I have heard of a one in fifty twist on round ball muzzle loaders. As for how tight a twist is has to do with bullet weight and construction. Basically you want to spin it just fast enough to stabilize it. So the longer and heavier the bullet is the faster you must spin it to stabilize it. I am sure that some smart guy has a big long math formula to figure it all out. I usually just call the barrel maker and tell him what caliber and what bullet weight I want to shoot and let him figure it out.
 
With muzzleloaders, shooting roundballs, too fast a twist rate will hurt accuracy. This depends on the caliber though. I have a few .54 caliber muzzloaders that shoot well with 1-70" and 1-66" twist. 1-48" doesn't work well for .54 (or .50 for that matter), but 1-66" is too slow for .32 or .36 cal roundballs, and 1-48" shoots well.

For centerfire rifles, it seems that it is best to err on the side of the fast twist. But too fast a twist here can cause thin jacket bullets, like varmint bullets, to come apart when they're driven to high velocity. I can do this in a 1-9" .22-250 barrel I have. The shot may be a ten, or an 'X'....or may just end up with a gray puff in the air, not making it to the target.

There is a theoretical ideal for size, based on, I believe it was, Greenhill's (GrenHills?) formula.

Provided material:
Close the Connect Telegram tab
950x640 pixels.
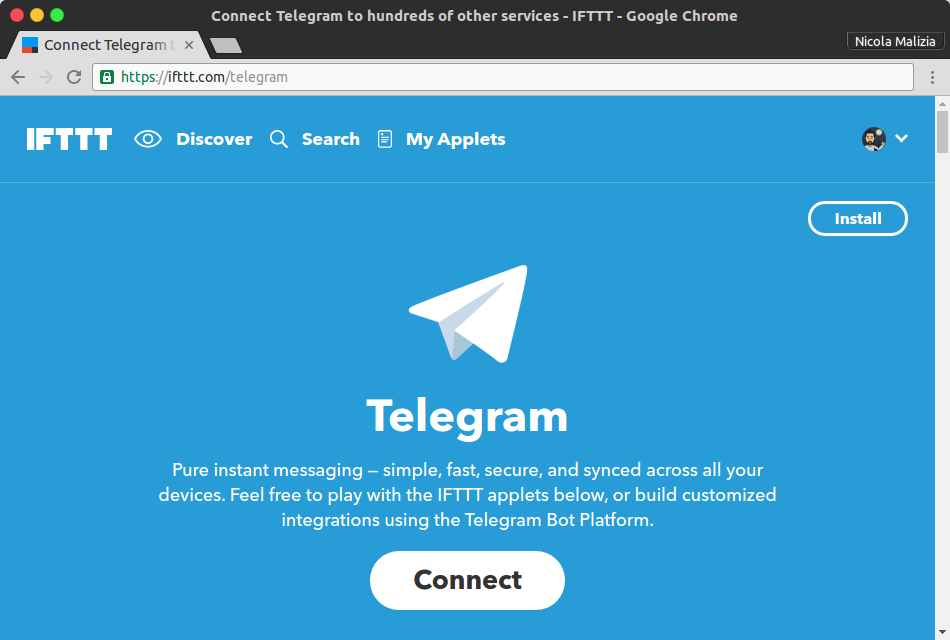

What to work on:
(a) According to the post on rifle twist rates, why can too fast a twist cause trouble with varmint bullets in centerfire rifles? Explain in one to three sentences.
(b) Carry on the post about rifle twist rates, picking up after its final sentence.
The listing isn't needed for this.

Per-task outputs:
(a) Varmint bullets have thin jackets, and a twist that is too fast can make them come apart when they are driven to high velocity. Instead of hitting the target, the shot may end up as a gray puff in the air.

(b)
The .444 is kind of a descendant of the old express rifles, with similarly light short bullets for the caliber and no faster twist than absolutely necessary so as to reduce BP fouling. There might be some slower, but not a lot slower.

One of the experimental fletchette rifles had a 100" twist but that was just to get the sabot to separate, the fletchette was fin stabilized.

Muzzleloaders are different, especially traditional round ball guns.
 
The first time I looked through a 1/7 twist .223 barrel I thought to myself "wow, looks like a corkscrew" ...then I wondered what a bullet went through going through that at 3000fps.

They have 1/6.5 ...

I don't know what the fastest rifle twist available is though. I can't imagine it being much faster. It will cease to be rifling and instead act more like a rasp. :p
 
as you already know, longer bullets need more stabilizing twist. not so much the weight, LENGTH compared to diameter is the problem. / my recent "poser" is: how come my marlin 22mag w/micro-groove(shallow) rifling is so accurate?